McQueen: e/s pretty sure all 3 were there
both lipglasses
& 1 new vegas msf

also warmed & light flush msfs

both fafi blushes, fafi lipglasses (either 3 or 4 of them)

smooth harmony blush (heatherette)

lure l/g & l/s (pretty sure they had most of them)

2 holiday 2007 brush sets (face & I'm pretty sure the other was basic)
holiday 07 cool eyes, smoky eyes

pigments: Provence, Jewelmarine, Viz-A-Violet, Copperclast, Dark Soul

Fafi eyes 2, Sweetie Cakes quads & 2 others (didn't get the names)

ensign, pas-de-deux, en pointe, nice buzz plushglass, Lollipop Loving

shore leave, tete-a-tint, fig 1. e/s. i think there was at least 15 eyeshadows.

I'm probably gonna go back Monday (24th) & check it out again.


----------



## blowyourmind (Nov 24, 2008)

Quote:

   Originally Posted by *blowyourmind* 

 
_I just went up there today, here's what I remember:

McQueen: *only 2 (dk. blue & green)*
both lipglasses
& 1 new vegas msf

also warmed & light flush msfs

both fafi blushes, fafi lipglasses (either 3 or 4 of them)

smooth harmony blush (heatherette)

lure l/g & l/s (pretty sure they had most of them)

2 holiday 2007 brush sets (face & I'm pretty sure the other was basic)
holiday 07 cool eyes, smoky eyes

pigments: Provence, Jewelmarine, Viz-A-Violet, Copperclast, Dark Soul

Fafi eyes 2, Sweetie Cakes quads & 2 others (didn't get the names)

ensign, pas-de-deux, en pointe, nice buzz plushglass, Lollipop Loving

shore leave, tete-a-tint, fig 1. e/s. i think there was at least 15 eyeshadows.

I'm probably gonna go back Monday (24th) & check it out again._

 
went back today, they got a bunch of stuff in.
there's probably 30+ eyeshadows including:
stars n rockets
woodwinked
warming trend
Post Haste

there was like 9 mineral eyeshadows
dangerzone
& i think it was persuasive (there were 3 of the red she said trios)
love connection
family silver

Fafi Eyes 1 was added

Paintpots:
Perky
Blackground
Cash Flow
Rollickin

beauty powders
Hullaballoo 
sunsparked pearl

fix +
strobe cream
fast eye response cream
prep and prime face

about 7 glimmershimmers

4 more pigments; only remember 2 
melon
golden olive

Silver Dusk

 Golden Bronze
drizzlegold loose powder
2 more loose bp, forgot the names

2007 holiday red lips palette
2007 holiday softsparkle pencil set

4 3d glasses

paints; shimma, flammable, canton candy

that's about all I can remember


----------



## blowyourmind (Dec 15, 2008)

- _Supplied material_
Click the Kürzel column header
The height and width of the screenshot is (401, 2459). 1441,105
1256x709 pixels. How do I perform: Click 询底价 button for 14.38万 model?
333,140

- _Given problem_
Pick up the forum thread on makeup store stock where it stops and continue it. The lines can be left aside.

- _Output of the exercise_
nvm...


----------



## blowyourmind (Jan 11, 2009)

anyone been here lately? I'm thinking about going out there soon!


----------



## purrtykitty (Jan 12, 2009)

I was there a couple weeks before Christmas, and there wasn't much (I think I got a 188, Fix+, and liquid last liners).  I commented on there being slim-pickins, and the lady told me that they were getting their shipment the following week.  When I asked how often they got shipments, the lady told me usually once per month during the third week of the month.  HTH!


----------



## blowyourmind (Jan 12, 2009)

Quote:

   Originally Posted by *purrtykitty* 

 
_I was there a couple weeks before Christmas, and there wasn't much (I think I got a 188, Fix+, and liquid last liners).  I commented on there being slim-pickins, and the lady told me that they were getting their shipment the following week.  When I asked how often they got shipments, the lady told me usually once per month during the third week of the month.  HTH!_

 
ok thanks! I'll probably go out there next Monday!


----------



## MissMarley (Mar 29, 2009)

Anyone been lately? I'm hoping to make it up the last week of April...


----------



## blowyourmind (Mar 29, 2009)

I will probably be going there either tomorrow or monday


----------



## blowyourmind (Mar 29, 2009)

ok went today...

they had about 40 e/s
some starflash, matte2
solar white, green mcqueen e/s, dreammaker, grand entrance, glamour check, Sunset B

rollickin, perky, greenstroke paintpots

fafi eyes 1 & 2
3 other quads. I think it was Sweetie Cake, maybe Well Plumed? I could be wrong. They were older though. earlier than 2008.
smokey & cool eyes 2007 holiday 
warm, smokey, classic 2008 holiday
2007 & 2008 Softsparkle/Eye Pencils
Enchanting Vermillion Basic Brush Kit
Solar Riche Bronzer (Neo Sci-Fi)
Refined Golden Bronzer
Sunsparked Pearl BP
Shell Pearl BP
I think all the MSF Natural/Shimmer
New Vegas MSF
Light Flush MSF
Brassy, Frostlite, Blue Peep (I think) fluidlines. also there was a purple one and maybe another one.
both palettes from Colour Forms
Green set of brushes from Colour forms
Warm & I think it was Cool lips from colour forms
Pigments: Royal Flush, Dark Soul, Viz a Violet
Jewelmarine Glitter
Astonish all over gloss
Lollipop Loving l/s
4 Lure lipsticks
4 mineralized eyeshadows
Strobe Cream
Prep + Prime face
charged water
fast response eye cream
silver dusk, drizzle gold loose powders & there was 2 other ones.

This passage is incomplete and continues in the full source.